(PAGE TEXT)
START

Single by Luv'

from the album Sincerely Yours
- Released: October 1990
- Recorded: 1990
- Genre: Pop, dance
- Length: 3:57
- Label: RCA Records/BMG
- Songwriters: Jacques Zwart (a.k.a. E. Mergency) and D. Force
- Producer: Jacques Zwart (a.k.a. E. Mergency)

Luv' singles chronology
| "Hit-Medley" (1990) | "Hasta Mañana" (1990) | "Jungle Jive" (1991) |

= Hasta Mañana (Luv' song) =

"Hasta Mañana" is the twenty first single by Dutch girl group Luv', released in 1990 by RCA Records/BMG. It appears on their 1991 album Sincerely Yours. It involved Luv's new member: Carina Lemoine (who replaced Michelle Gold).

==Song history==
In June 1990, Michelle Gold left Luv'.She was replaced by Carina Lemoine, a 21-year-old singer who had started her recording career when she was a teenager. This change in the group's line-up coincided with a new record deal.The trio left indeed Dureco/High Fashion Music for RCA Records/BMG and chose another kind of repertoire. After the 1989/1990 singles (inspired by the Stock Aitken Waterman style) which failed to deliver a real mainstream success, the new formation recorded songs that wove elements of flamenco, Latin musical styles, and Jazz into its dance-pop sound. The majority of these new tracks were composed and produced by Jacques Zwart (a.k.a. E.Mergency), Marga Scheide's partner.

END

(DATA PROVIDED)
START

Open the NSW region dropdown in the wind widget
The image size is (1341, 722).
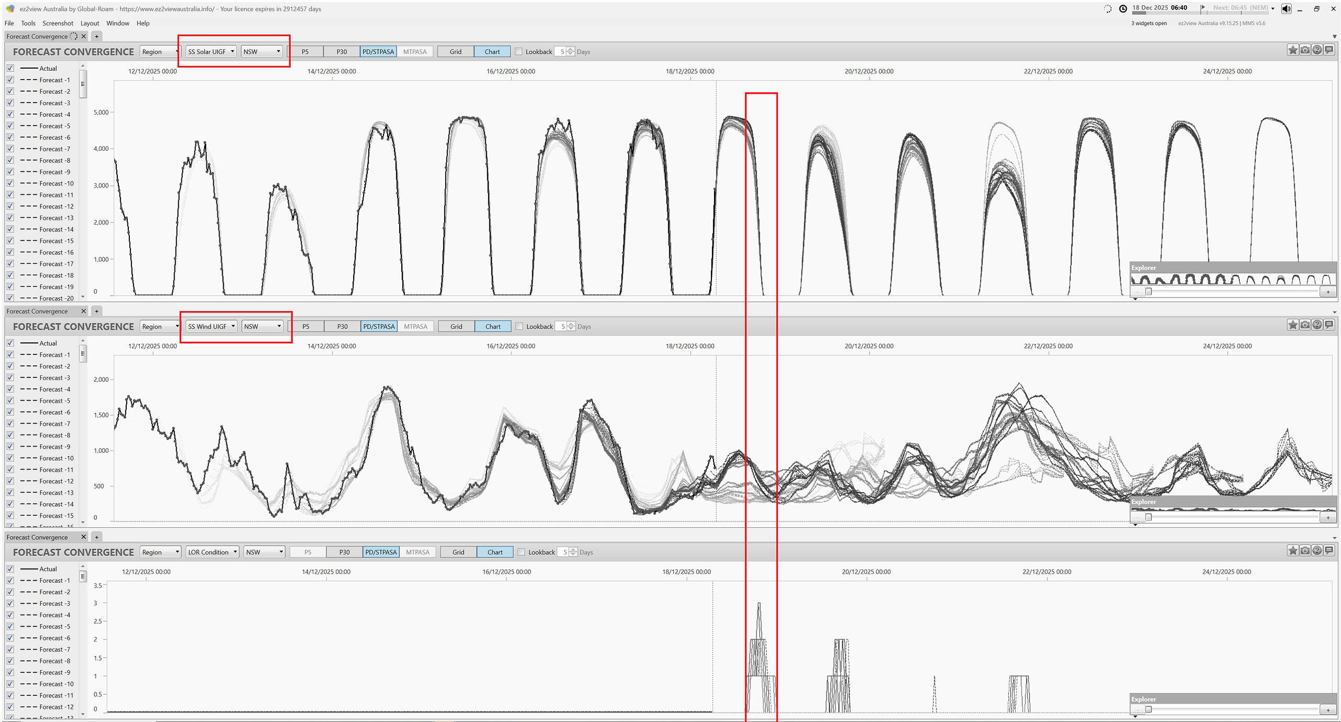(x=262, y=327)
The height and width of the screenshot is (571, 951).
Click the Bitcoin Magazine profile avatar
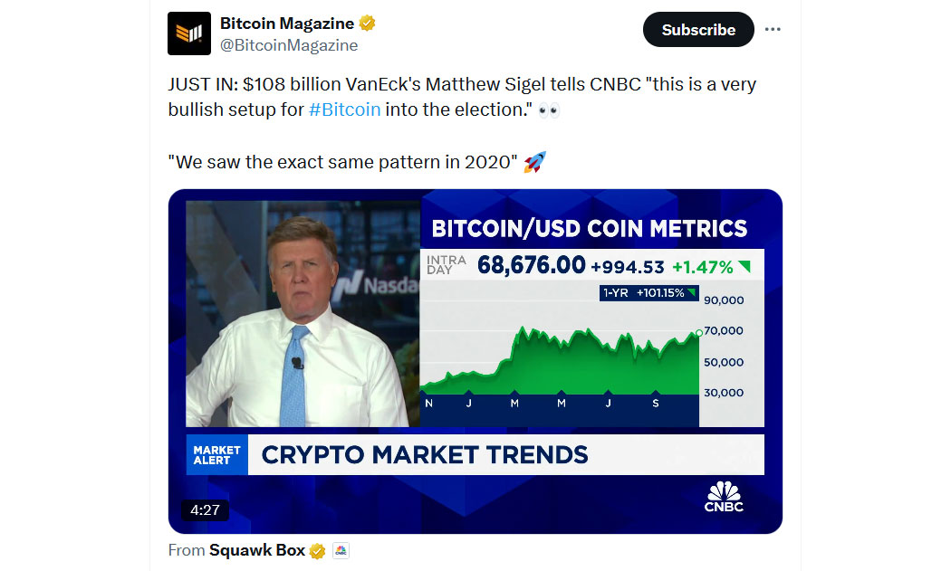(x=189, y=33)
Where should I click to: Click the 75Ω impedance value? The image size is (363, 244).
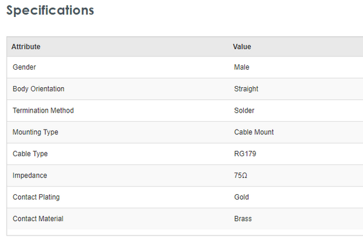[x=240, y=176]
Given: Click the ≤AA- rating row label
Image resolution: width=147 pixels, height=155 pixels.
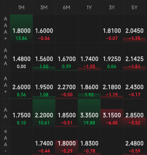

END
START

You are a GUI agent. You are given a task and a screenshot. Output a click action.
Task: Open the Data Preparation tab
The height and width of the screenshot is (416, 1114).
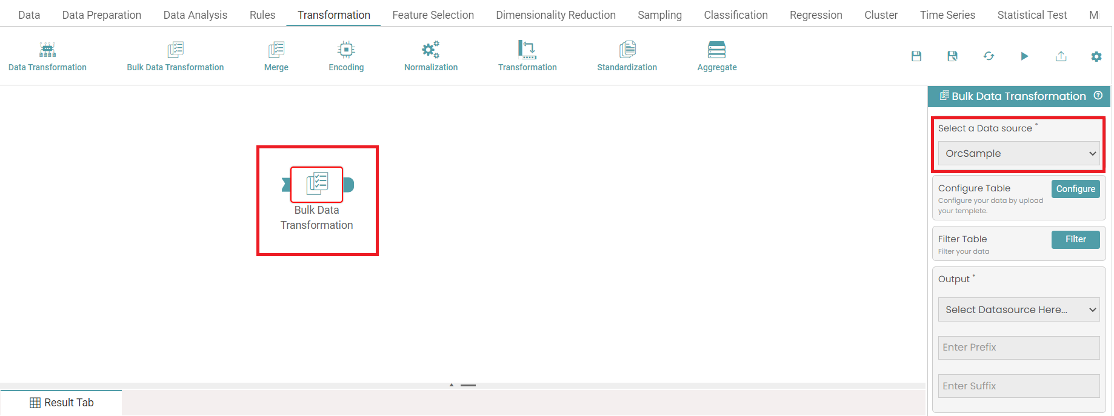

END

(GIVEN REQUEST)
Please repeat, word for word, the passage of the Hasta Mañana article above from "Luv' singles chronology" to "replaced Michelle Gold).".

(ANSWER TO THE EXERCISE)
Luv' singles chronology
| "Hit-Medley" (1990) | "Hasta Mañana" (1990) | "Jungle Jive" (1991) |

= Hasta Mañana (Luv' song) =

"Hasta Mañana" is the twenty first single by Dutch girl group Luv', released in 1990 by RCA Records/BMG. It appears on their 1991 album Sincerely Yours. It involved Luv's new member: Carina Lemoine (who replaced Michelle Gold).